__DIRECTIONS FOR THIS TASK__: First find the line containing "Screen dimensions: 1366x768" in the data, then set it down exactly along with every line after it, through the last.

(MATERIAL TO PROCESS begins)

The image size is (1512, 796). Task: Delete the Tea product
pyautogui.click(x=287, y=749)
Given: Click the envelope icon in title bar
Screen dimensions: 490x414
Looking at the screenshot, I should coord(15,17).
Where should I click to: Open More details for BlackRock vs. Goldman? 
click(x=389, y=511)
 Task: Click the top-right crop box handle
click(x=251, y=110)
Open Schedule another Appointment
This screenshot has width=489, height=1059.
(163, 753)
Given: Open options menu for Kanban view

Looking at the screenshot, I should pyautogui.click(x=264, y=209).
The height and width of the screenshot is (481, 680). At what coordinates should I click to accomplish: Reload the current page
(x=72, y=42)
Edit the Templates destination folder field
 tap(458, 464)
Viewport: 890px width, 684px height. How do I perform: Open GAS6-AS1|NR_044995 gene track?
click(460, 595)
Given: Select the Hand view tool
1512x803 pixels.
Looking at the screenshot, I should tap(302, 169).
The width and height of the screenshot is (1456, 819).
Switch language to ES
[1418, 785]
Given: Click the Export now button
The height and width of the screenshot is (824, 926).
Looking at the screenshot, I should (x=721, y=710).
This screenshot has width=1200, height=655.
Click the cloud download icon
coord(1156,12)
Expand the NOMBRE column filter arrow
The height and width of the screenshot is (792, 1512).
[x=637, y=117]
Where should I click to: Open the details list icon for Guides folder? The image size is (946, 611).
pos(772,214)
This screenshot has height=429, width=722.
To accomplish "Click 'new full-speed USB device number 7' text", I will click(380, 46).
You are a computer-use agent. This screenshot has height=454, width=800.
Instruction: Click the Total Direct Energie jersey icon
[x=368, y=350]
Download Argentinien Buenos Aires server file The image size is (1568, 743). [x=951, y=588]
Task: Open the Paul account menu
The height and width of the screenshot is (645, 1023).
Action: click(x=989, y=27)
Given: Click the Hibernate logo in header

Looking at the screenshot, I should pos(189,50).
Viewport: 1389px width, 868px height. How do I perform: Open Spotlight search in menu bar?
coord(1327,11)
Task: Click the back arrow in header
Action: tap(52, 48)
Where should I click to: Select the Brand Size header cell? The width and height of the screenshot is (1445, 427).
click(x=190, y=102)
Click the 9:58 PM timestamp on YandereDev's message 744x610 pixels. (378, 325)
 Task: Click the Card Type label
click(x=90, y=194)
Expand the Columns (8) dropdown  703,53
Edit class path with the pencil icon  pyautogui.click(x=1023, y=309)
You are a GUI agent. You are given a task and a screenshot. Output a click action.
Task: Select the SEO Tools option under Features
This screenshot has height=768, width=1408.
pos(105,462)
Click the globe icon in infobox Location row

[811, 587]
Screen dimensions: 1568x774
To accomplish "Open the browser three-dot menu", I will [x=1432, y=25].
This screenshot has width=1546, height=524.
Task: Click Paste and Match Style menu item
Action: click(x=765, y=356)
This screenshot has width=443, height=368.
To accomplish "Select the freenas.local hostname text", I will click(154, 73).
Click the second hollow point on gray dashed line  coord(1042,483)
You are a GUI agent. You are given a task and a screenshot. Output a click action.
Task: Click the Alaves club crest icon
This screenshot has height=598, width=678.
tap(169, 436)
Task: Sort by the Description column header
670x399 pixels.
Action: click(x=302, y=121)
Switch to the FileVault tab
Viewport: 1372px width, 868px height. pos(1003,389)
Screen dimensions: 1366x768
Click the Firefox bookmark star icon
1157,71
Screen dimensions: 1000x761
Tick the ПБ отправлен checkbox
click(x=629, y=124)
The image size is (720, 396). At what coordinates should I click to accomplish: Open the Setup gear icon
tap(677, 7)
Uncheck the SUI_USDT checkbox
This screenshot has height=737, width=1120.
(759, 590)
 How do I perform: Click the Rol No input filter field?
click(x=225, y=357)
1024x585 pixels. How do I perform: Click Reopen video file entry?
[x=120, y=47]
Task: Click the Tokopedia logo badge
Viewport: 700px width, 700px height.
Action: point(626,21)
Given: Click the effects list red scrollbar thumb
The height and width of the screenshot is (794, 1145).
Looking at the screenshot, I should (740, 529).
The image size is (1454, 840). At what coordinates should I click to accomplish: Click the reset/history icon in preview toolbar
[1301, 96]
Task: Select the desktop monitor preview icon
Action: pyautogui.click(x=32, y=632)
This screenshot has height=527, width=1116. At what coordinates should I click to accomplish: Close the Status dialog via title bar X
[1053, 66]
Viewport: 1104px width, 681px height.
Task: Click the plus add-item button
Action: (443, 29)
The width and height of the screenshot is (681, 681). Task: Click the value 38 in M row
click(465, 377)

(MATERIAL TO PROCESS ends)

__EXERCISE RESULT__:
Screen dimensions: 1366x768
Click the Firefox bookmark star icon
1157,71
Screen dimensions: 1000x761
Tick the ПБ отправлен checkbox
click(x=629, y=124)
The image size is (720, 396). At what coordinates should I click to accomplish: Open the Setup gear icon
tap(677, 7)
Uncheck the SUI_USDT checkbox
This screenshot has height=737, width=1120.
(759, 590)
 How do I perform: Click the Rol No input filter field?
click(x=225, y=357)
1024x585 pixels. How do I perform: Click Reopen video file entry?
[x=120, y=47]
Task: Click the Tokopedia logo badge
Viewport: 700px width, 700px height.
Action: point(626,21)
Given: Click the effects list red scrollbar thumb
The height and width of the screenshot is (794, 1145).
Looking at the screenshot, I should (740, 529).
The image size is (1454, 840). At what coordinates should I click to accomplish: Click the reset/history icon in preview toolbar
[1301, 96]
Task: Select the desktop monitor preview icon
Action: pyautogui.click(x=32, y=632)
This screenshot has height=527, width=1116. At what coordinates should I click to accomplish: Close the Status dialog via title bar X
[1053, 66]
Viewport: 1104px width, 681px height.
Task: Click the plus add-item button
Action: (443, 29)
The width and height of the screenshot is (681, 681). Task: Click the value 38 in M row
click(465, 377)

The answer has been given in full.